So where do we stand with Inflation?
The world has a few other things on its mind right now − the credit squeeze, a financial system meltdown, the U.S. Presidential election, the Canadian federal election, talk about recession slipping into depression, etc. − so that all prior concerns about inflation are being ignored or forgotten. Central bankers are apparently hoping that problems in the pricing area will simply disappear as a result of the slowing world economy and the widespread drop in commodity prices.

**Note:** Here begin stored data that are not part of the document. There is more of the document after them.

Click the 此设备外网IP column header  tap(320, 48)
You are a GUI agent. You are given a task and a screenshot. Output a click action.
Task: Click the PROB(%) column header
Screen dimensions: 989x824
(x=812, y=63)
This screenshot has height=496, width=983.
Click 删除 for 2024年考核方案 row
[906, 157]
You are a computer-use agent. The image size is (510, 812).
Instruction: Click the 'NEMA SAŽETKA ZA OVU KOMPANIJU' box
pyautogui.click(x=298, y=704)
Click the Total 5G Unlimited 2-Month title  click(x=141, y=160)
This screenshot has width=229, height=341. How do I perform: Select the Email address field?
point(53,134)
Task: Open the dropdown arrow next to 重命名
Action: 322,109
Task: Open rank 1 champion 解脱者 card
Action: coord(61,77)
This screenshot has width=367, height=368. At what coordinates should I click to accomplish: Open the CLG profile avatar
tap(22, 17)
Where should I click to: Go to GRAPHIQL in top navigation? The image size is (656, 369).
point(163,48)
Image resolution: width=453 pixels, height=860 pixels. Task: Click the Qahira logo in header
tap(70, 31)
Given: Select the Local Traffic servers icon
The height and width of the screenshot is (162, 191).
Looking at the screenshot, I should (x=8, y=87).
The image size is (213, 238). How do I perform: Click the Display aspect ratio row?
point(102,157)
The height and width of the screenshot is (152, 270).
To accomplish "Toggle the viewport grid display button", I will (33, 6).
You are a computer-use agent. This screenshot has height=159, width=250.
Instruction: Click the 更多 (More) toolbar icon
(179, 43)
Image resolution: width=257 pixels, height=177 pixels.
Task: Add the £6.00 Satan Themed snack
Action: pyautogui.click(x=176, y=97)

Major Central Banks Cut Interest Rates by 50 Basis Points
On October 8th, major central banks around the world dropped their key interest rates by 50 basis points (100 basis points = 1.00%). The truth is that they felt this action was necessary to provide more liquidity to a financial system that remains in credit gridlock. As a sidebar, they are saying that the fears on the inflation front are fading anyway, giving central bankers the leeway to adopt a more stimulative monetary stance.
The assumption about weaker commodity markets and global demand helping to rein in prices is probably true. Nevertheless, inflation in a number of countries (Russia and the nations of South America) has reached alarming proportions. The August figure for all-items inflation in the U.S. was 5.4% year over year and in Canada it was 3.5%. It may take some time to purge the system of price excesses that have become built in and wage increases that are set in writing through labor agreements.

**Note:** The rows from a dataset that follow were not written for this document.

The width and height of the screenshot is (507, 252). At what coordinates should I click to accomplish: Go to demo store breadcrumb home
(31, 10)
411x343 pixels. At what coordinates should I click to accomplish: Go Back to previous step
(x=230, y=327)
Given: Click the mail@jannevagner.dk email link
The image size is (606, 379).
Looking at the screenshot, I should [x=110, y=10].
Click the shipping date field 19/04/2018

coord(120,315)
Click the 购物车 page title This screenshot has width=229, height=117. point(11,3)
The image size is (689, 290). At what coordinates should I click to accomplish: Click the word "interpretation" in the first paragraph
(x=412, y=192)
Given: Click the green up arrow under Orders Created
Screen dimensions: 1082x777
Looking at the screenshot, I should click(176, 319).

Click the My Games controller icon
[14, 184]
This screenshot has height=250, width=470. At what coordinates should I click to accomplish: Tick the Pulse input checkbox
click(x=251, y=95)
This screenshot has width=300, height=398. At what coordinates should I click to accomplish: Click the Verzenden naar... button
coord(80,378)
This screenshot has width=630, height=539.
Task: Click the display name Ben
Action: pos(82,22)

Conflicting Currency Implications
There are also some currency implications. The flight of international funds to the U.S. dollar, as an investment security measure, has meant an increase in value for the greenback. In the U.S., this will help to lower import prices and give extra help on the inflation-moderation front.

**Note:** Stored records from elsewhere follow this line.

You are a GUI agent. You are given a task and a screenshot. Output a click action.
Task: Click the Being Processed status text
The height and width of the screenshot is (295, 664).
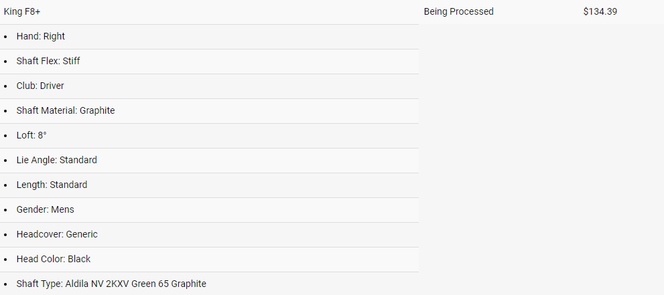(458, 11)
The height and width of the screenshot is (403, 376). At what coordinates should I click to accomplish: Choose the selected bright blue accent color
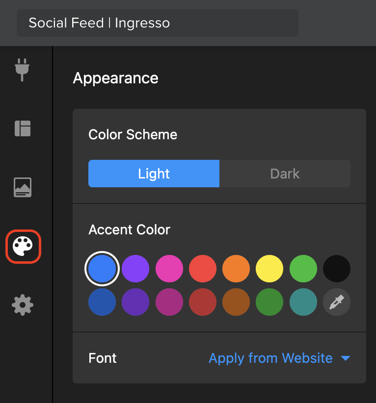(102, 269)
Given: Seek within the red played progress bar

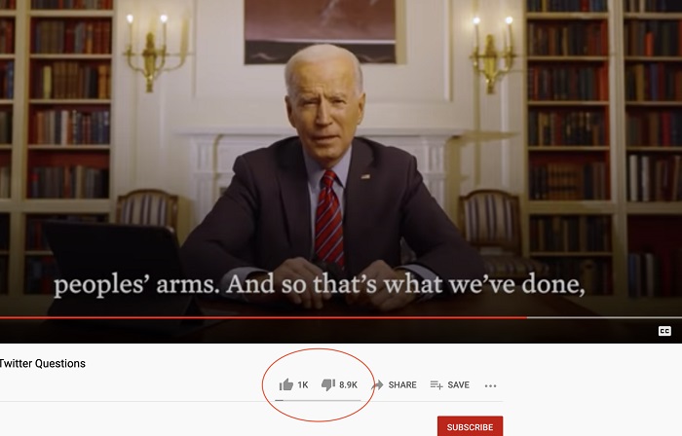Looking at the screenshot, I should click(263, 317).
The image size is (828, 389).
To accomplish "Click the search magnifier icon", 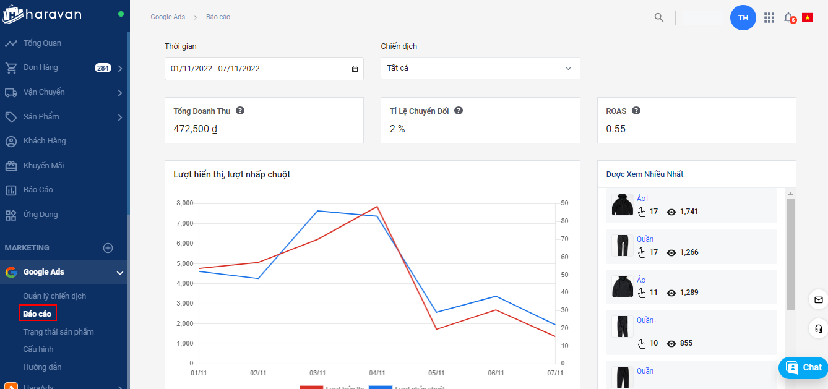I will coord(659,17).
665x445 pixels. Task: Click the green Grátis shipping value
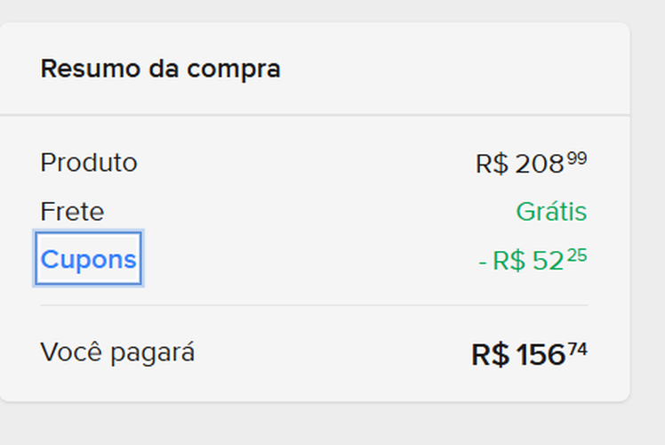(551, 212)
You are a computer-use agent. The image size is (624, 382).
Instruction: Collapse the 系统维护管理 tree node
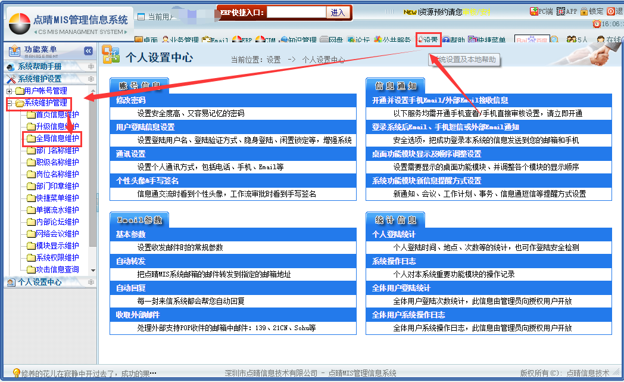point(9,103)
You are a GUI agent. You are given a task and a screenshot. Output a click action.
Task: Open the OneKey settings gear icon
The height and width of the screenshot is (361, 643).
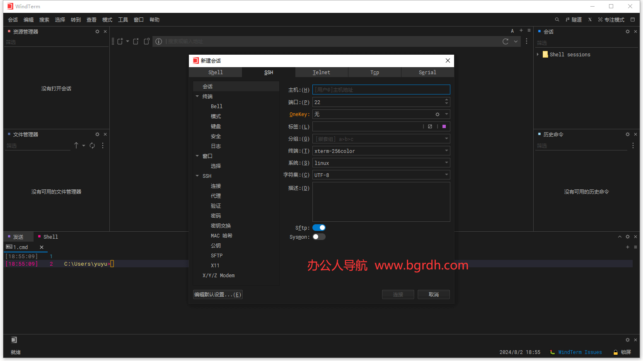coord(437,114)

In Canada, the decline in value of the loonie − back down to $0.90 USD after sitting at parity for much of the past year − has a double-edged impact. It means that Canadians will not receive the full benefit of the drops in commodity prices that are underway, since such commodities are almost always priced in U.S. dollars. It will also raise the price of goods and services that are imported from south of the border.
An Expressway with no Off Ramps
The very low interest rates (see accompanying graphs) in the Unites States and Canada at this time are probably justified in terms of providing a shot in the arm to confidence and liquidity. However, a year from now, the balance of opinion may well be less favorable. Interest rates as low as they are now have, in the past, proven to be “an expressway with no off ramps” when it comes to inflationary expectations.